→ YOUR ASSIGNMENT: Using the data below, please return every line exactly as given.

──────── PROVIDED DATA

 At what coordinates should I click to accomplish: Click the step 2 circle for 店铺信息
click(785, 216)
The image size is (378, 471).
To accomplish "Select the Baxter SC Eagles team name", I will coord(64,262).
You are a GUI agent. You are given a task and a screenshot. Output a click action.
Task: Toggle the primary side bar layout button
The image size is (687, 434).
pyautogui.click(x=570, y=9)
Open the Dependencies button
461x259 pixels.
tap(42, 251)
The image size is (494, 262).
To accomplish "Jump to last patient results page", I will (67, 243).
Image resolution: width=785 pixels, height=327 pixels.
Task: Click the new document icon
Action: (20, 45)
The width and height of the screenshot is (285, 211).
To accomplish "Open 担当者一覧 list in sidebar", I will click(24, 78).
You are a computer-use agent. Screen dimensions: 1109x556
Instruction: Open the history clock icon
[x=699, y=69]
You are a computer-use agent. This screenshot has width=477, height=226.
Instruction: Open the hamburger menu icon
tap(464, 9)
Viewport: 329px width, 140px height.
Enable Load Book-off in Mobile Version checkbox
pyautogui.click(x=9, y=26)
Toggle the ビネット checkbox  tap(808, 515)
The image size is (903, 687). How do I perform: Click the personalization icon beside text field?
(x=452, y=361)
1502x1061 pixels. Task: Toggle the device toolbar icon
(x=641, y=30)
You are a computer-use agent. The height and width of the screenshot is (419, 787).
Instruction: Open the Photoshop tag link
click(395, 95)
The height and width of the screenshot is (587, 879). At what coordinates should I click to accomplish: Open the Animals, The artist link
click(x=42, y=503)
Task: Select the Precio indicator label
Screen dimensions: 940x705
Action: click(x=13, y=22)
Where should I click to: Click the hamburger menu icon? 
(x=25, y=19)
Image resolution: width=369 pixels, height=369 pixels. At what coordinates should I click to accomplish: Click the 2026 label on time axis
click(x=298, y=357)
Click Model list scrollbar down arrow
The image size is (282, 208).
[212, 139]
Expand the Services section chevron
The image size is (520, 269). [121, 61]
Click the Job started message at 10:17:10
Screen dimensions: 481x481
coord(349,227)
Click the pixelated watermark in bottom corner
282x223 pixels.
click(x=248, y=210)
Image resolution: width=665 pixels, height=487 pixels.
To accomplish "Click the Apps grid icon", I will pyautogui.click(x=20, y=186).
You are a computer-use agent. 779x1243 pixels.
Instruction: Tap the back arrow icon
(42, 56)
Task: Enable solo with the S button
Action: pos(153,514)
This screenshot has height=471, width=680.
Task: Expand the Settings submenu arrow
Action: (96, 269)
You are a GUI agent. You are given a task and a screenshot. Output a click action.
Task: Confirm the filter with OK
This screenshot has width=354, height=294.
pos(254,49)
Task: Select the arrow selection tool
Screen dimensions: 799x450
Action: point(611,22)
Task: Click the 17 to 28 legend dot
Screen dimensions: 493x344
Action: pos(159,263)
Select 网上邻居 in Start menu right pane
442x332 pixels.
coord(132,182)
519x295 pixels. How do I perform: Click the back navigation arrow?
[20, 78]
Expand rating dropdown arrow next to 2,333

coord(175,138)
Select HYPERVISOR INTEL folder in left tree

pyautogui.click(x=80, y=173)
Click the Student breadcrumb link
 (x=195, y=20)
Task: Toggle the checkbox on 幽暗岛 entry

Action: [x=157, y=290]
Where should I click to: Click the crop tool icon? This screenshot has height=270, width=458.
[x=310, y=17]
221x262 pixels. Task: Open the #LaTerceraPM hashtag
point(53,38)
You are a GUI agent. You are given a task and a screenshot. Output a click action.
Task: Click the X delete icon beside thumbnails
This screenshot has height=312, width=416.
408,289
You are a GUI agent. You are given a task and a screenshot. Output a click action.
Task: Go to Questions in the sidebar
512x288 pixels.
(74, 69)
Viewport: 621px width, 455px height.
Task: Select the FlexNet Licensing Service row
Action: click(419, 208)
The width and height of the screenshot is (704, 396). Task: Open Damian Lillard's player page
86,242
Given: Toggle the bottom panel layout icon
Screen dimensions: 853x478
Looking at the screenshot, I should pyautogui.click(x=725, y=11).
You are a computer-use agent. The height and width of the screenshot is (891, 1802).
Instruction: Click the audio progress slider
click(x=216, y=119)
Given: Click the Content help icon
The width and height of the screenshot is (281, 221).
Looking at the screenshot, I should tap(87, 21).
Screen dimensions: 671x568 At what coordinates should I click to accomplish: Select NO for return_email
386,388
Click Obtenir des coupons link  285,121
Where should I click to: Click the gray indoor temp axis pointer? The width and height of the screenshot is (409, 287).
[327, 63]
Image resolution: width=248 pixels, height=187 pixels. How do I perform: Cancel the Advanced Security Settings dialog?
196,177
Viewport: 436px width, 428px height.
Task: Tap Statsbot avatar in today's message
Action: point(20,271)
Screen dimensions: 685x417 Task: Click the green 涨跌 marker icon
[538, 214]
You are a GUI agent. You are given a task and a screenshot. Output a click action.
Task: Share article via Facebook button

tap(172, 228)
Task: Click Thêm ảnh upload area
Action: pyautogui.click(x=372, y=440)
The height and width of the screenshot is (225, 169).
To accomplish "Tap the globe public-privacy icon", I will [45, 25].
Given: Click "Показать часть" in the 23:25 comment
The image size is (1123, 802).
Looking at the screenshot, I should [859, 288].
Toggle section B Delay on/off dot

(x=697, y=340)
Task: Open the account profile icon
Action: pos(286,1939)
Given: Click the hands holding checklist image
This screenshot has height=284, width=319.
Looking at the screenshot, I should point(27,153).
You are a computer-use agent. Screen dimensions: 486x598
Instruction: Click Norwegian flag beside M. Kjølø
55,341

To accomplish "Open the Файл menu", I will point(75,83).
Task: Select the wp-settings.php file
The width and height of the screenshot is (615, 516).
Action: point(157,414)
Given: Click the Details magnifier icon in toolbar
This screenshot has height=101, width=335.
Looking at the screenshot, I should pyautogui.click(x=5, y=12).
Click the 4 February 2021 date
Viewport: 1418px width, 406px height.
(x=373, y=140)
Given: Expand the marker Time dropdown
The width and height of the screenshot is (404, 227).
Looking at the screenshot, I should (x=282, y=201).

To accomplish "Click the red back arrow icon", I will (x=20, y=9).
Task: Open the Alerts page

────────────────

→ SOLUTION TO THE PROBLEM:
 At what coordinates should I click to accomplish: Click the step 2 circle for 店铺信息
click(785, 216)
The image size is (378, 471).
To accomplish "Select the Baxter SC Eagles team name", I will coord(64,262).
You are a GUI agent. You are given a task and a screenshot. Output a click action.
Task: Toggle the primary side bar layout button
The image size is (687, 434).
pyautogui.click(x=570, y=9)
Open the Dependencies button
461x259 pixels.
tap(42, 251)
The image size is (494, 262).
To accomplish "Jump to last patient results page", I will (67, 243).
Image resolution: width=785 pixels, height=327 pixels.
Task: Click the new document icon
Action: (20, 45)
The width and height of the screenshot is (285, 211).
To accomplish "Open 担当者一覧 list in sidebar", I will click(24, 78).
You are a computer-use agent. Screen dimensions: 1109x556
Instruction: Open the history clock icon
[x=699, y=69]
You are a computer-use agent. This screenshot has width=477, height=226.
Instruction: Open the hamburger menu icon
tap(464, 9)
Viewport: 329px width, 140px height.
Enable Load Book-off in Mobile Version checkbox
pyautogui.click(x=9, y=26)
Toggle the ビネット checkbox  tap(808, 515)
The image size is (903, 687). How do I perform: Click the personalization icon beside text field?
(x=452, y=361)
1502x1061 pixels. Task: Toggle the device toolbar icon
(x=641, y=30)
You are a computer-use agent. The height and width of the screenshot is (419, 787).
Instruction: Open the Photoshop tag link
click(395, 95)
The height and width of the screenshot is (587, 879). At what coordinates should I click to accomplish: Open the Animals, The artist link
click(x=42, y=503)
Task: Select the Precio indicator label
Screen dimensions: 940x705
Action: click(x=13, y=22)
Where should I click to: Click the hamburger menu icon? 
(x=25, y=19)
Image resolution: width=369 pixels, height=369 pixels. At what coordinates should I click to accomplish: Click the 2026 label on time axis
click(x=298, y=357)
Click Model list scrollbar down arrow
The image size is (282, 208).
[212, 139]
Expand the Services section chevron
The image size is (520, 269). [121, 61]
Click the Job started message at 10:17:10
Screen dimensions: 481x481
coord(349,227)
Click the pixelated watermark in bottom corner
282x223 pixels.
click(x=248, y=210)
Image resolution: width=665 pixels, height=487 pixels.
To accomplish "Click the Apps grid icon", I will pyautogui.click(x=20, y=186).
You are a computer-use agent. 779x1243 pixels.
Instruction: Tap the back arrow icon
(42, 56)
Task: Enable solo with the S button
Action: pos(153,514)
This screenshot has height=471, width=680.
Task: Expand the Settings submenu arrow
Action: (96, 269)
You are a GUI agent. You are given a task and a screenshot. Output a click action.
Task: Confirm the filter with OK
This screenshot has width=354, height=294.
pos(254,49)
Task: Select the arrow selection tool
Screen dimensions: 799x450
Action: point(611,22)
Task: Click the 17 to 28 legend dot
Screen dimensions: 493x344
Action: pos(159,263)
Select 网上邻居 in Start menu right pane
442x332 pixels.
coord(132,182)
519x295 pixels. How do I perform: Click the back navigation arrow?
[20, 78]
Expand rating dropdown arrow next to 2,333

coord(175,138)
Select HYPERVISOR INTEL folder in left tree

pyautogui.click(x=80, y=173)
Click the Student breadcrumb link
 (x=195, y=20)
Task: Toggle the checkbox on 幽暗岛 entry

Action: [x=157, y=290]
Where should I click to: Click the crop tool icon? This screenshot has height=270, width=458.
[x=310, y=17]
221x262 pixels. Task: Open the #LaTerceraPM hashtag
point(53,38)
You are a GUI agent. You are given a task and a screenshot. Output a click action.
Task: Click the X delete icon beside thumbnails
This screenshot has height=312, width=416.
408,289
You are a GUI agent. You are given a task and a screenshot. Output a click action.
Task: Go to Questions in the sidebar
512x288 pixels.
(74, 69)
Viewport: 621px width, 455px height.
Task: Select the FlexNet Licensing Service row
Action: click(419, 208)
The width and height of the screenshot is (704, 396). Task: Open Damian Lillard's player page
86,242
Given: Toggle the bottom panel layout icon
Screen dimensions: 853x478
Looking at the screenshot, I should pyautogui.click(x=725, y=11).
You are a computer-use agent. The height and width of the screenshot is (891, 1802).
Instruction: Click the audio progress slider
click(x=216, y=119)
Given: Click the Content help icon
The width and height of the screenshot is (281, 221).
Looking at the screenshot, I should tap(87, 21).
Screen dimensions: 671x568 At what coordinates should I click to accomplish: Select NO for return_email
386,388
Click Obtenir des coupons link  285,121
Where should I click to: Click the gray indoor temp axis pointer? The width and height of the screenshot is (409, 287).
[327, 63]
Image resolution: width=248 pixels, height=187 pixels. How do I perform: Cancel the Advanced Security Settings dialog?
196,177
Viewport: 436px width, 428px height.
Task: Tap Statsbot avatar in today's message
Action: point(20,271)
Screen dimensions: 685x417 Task: Click the green 涨跌 marker icon
[538, 214]
You are a GUI agent. You are given a task and a screenshot. Output a click action.
Task: Share article via Facebook button

tap(172, 228)
Task: Click Thêm ảnh upload area
Action: pyautogui.click(x=372, y=440)
The height and width of the screenshot is (225, 169).
To accomplish "Tap the globe public-privacy icon", I will [45, 25].
Given: Click "Показать часть" in the 23:25 comment
The image size is (1123, 802).
Looking at the screenshot, I should [859, 288].
Toggle section B Delay on/off dot

(x=697, y=340)
Task: Open the account profile icon
Action: pos(286,1939)
Given: Click the hands holding checklist image
This screenshot has height=284, width=319.
Looking at the screenshot, I should point(27,153).
You are a computer-use agent. Screen dimensions: 486x598
Instruction: Click Norwegian flag beside M. Kjølø
55,341

To accomplish "Open the Файл menu", I will point(75,83).
Task: Select the wp-settings.php file
The width and height of the screenshot is (615, 516).
Action: point(157,414)
Given: Click the Details magnifier icon in toolbar
This screenshot has height=101, width=335.
Looking at the screenshot, I should pyautogui.click(x=5, y=12).
Click the 4 February 2021 date
Viewport: 1418px width, 406px height.
(x=373, y=140)
Given: Expand the marker Time dropdown
The width and height of the screenshot is (404, 227).
Looking at the screenshot, I should (x=282, y=201).

To accomplish "Click the red back arrow icon", I will (x=20, y=9).
Task: Open the Alerts page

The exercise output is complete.